KEYTRUDA is indicated for the treatment of patients with metastatic non-small cell lung cancer (NSCLC) whose tumors express PD-L1 as determined by an FDA-approved test with disease progression on or after platinum-containing chemotherapy, at a dose of 2 mg/kg every three weeks. Patients with EGFR or ALK genomic tumor aberrations should have disease progression on FDA-approved therapy for these aberrations prior to receiving KEYTRUDA. This indication is approved under accelerated approval based on tumor response rate and durability of response. An improvement in survival or disease-related symptoms has not yet been established. Continued approval for this indication may be contingent upon verification and description of clinical benefit in the confirmatory trials.

Head and Neck Cancer

KEYTRUDA is indicated for the treatment of patients with recurrent or metastatic head and neck squamous cell carcinoma (HNSCC) with disease progression on or after platinum-containing chemotherapy at a fixed dose of 200 mg every three weeks. This indication is approved under accelerated approval based on tumor response rate and durability of response. Continued approval for this indication may be contingent upon verification and description of clinical benefit in the confirmatory trials.

Selected Important Safety Information for KEYTRUDA® (pembrolizumab) in Melanoma

Immune-mediated pneumonitis, including fatal cases, occurred in patients receiving KEYTRUDA. Pneumonitis occurred in 32 (2.0%) of 1567 patients, including Grade 1 (0.8%), 2 (0.8%), and 3 (0.4%) pneumonitis. Monitor patients for signs and symptoms of pneumonitis. Evaluate suspected pneumonitis with radiographic imaging. Administer corticosteroids for Grade 2 or greater pneumonitis. Withhold KEYTRUDA for Grade 2; permanently discontinue KEYTRUDA for Grade 3 or 4 or recurrent Grade 2 pneumonitis.

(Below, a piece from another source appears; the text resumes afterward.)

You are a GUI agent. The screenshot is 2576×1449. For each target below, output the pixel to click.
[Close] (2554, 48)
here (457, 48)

Immune-mediated colitis occurred in 31 (2%) of 1567 patients, including Grade 2 (0.5%), 3 (1.1%), and 4 (0.1%) colitis. Monitor patients for signs and symptoms of colitis. Administer corticosteroids for Grade 2 or greater colitis. Withhold KEYTRUDA (pembrolizumab) for Grade 2 or 3; permanently discontinue KEYTRUDA for Grade 4 colitis.

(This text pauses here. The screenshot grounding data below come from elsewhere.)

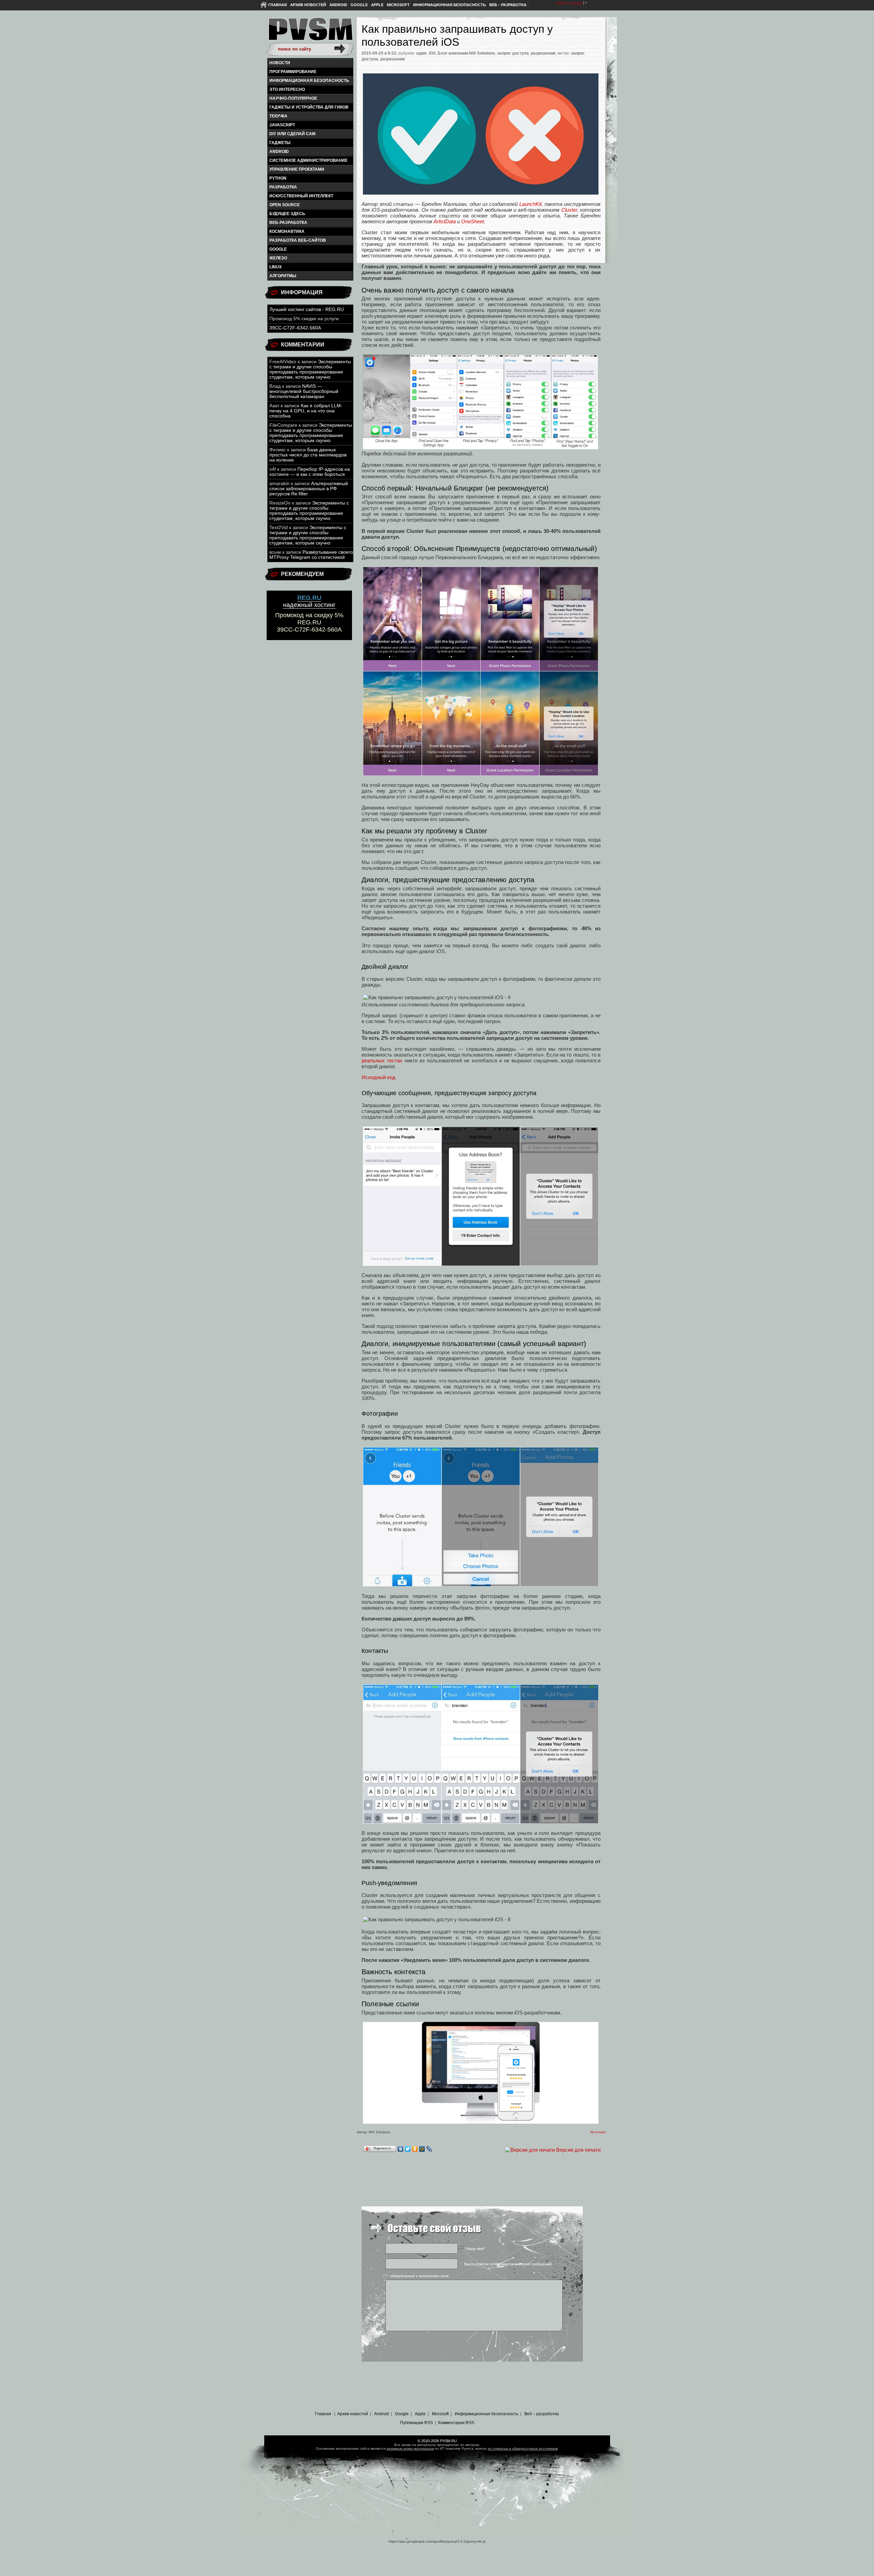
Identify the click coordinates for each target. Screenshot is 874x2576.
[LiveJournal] (429, 2149)
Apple (377, 5)
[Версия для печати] (530, 2150)
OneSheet (472, 221)
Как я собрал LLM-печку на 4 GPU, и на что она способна (305, 411)
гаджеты (280, 142)
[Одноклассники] (415, 2149)
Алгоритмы (282, 275)
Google (359, 5)
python (277, 178)
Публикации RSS (416, 2422)
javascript (282, 125)
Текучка (278, 116)
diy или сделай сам (292, 133)
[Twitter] (407, 2149)
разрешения (543, 53)
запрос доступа (513, 53)
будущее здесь (287, 213)
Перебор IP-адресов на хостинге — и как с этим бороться (309, 472)
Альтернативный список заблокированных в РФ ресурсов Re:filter (308, 488)
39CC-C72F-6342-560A (295, 327)
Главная (277, 5)
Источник (597, 2132)
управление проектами (296, 169)
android (279, 151)
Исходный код (378, 1077)
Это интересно (287, 89)
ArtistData (445, 221)
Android (338, 5)
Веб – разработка (507, 5)
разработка (283, 187)
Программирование (292, 71)
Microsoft (398, 5)
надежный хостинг (309, 601)
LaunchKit (530, 204)
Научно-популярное (293, 98)
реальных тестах (382, 1060)
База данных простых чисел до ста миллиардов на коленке (308, 455)
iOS (432, 53)
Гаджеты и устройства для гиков (309, 107)
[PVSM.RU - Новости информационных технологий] (310, 32)
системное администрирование (308, 160)
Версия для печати (578, 2150)
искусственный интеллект (301, 196)
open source (284, 204)
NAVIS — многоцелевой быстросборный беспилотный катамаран (303, 391)
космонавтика (287, 231)
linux (275, 267)
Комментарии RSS (456, 2422)
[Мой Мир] (422, 2149)
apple (421, 53)
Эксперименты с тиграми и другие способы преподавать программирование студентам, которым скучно (310, 369)
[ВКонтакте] (400, 2149)
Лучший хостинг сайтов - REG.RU (306, 309)
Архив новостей (308, 5)
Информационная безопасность (449, 5)
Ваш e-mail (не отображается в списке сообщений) (508, 2264)
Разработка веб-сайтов (297, 240)
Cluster (569, 210)
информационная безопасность (309, 80)
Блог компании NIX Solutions (466, 53)
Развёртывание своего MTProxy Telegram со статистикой (311, 555)
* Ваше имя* (474, 2249)
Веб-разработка (288, 222)
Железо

Immune-mediated hepatitis occurred in 16 (1%) of 1567 patients, including Grade 2 (0.1%), 3 (0.7%), and 4 (0.1%) hepatitis. Monitor patients for changes in liver function. Administer corticosteroids for Grade 2 or greater hepatitis and, based on severity of liver enzyme elevations, withhold or discontinue KEYTRUDA.

Hypophysitis occurred in 13 (0.8%) of 1567 patients, including Grade 2 (0.3%), 3 (0.3%), and 4 (0.1%) hypophysitis. Monitor patients for signs and symptoms of hypophysitis (including hypopituitarism and adrenal insufficiency). Administer corticosteroids and hormone replacement as clinically indicated. Withhold KEYTRUDA for Grade 2; withhold or discontinue for Grade 3 or 4 hypophysitis.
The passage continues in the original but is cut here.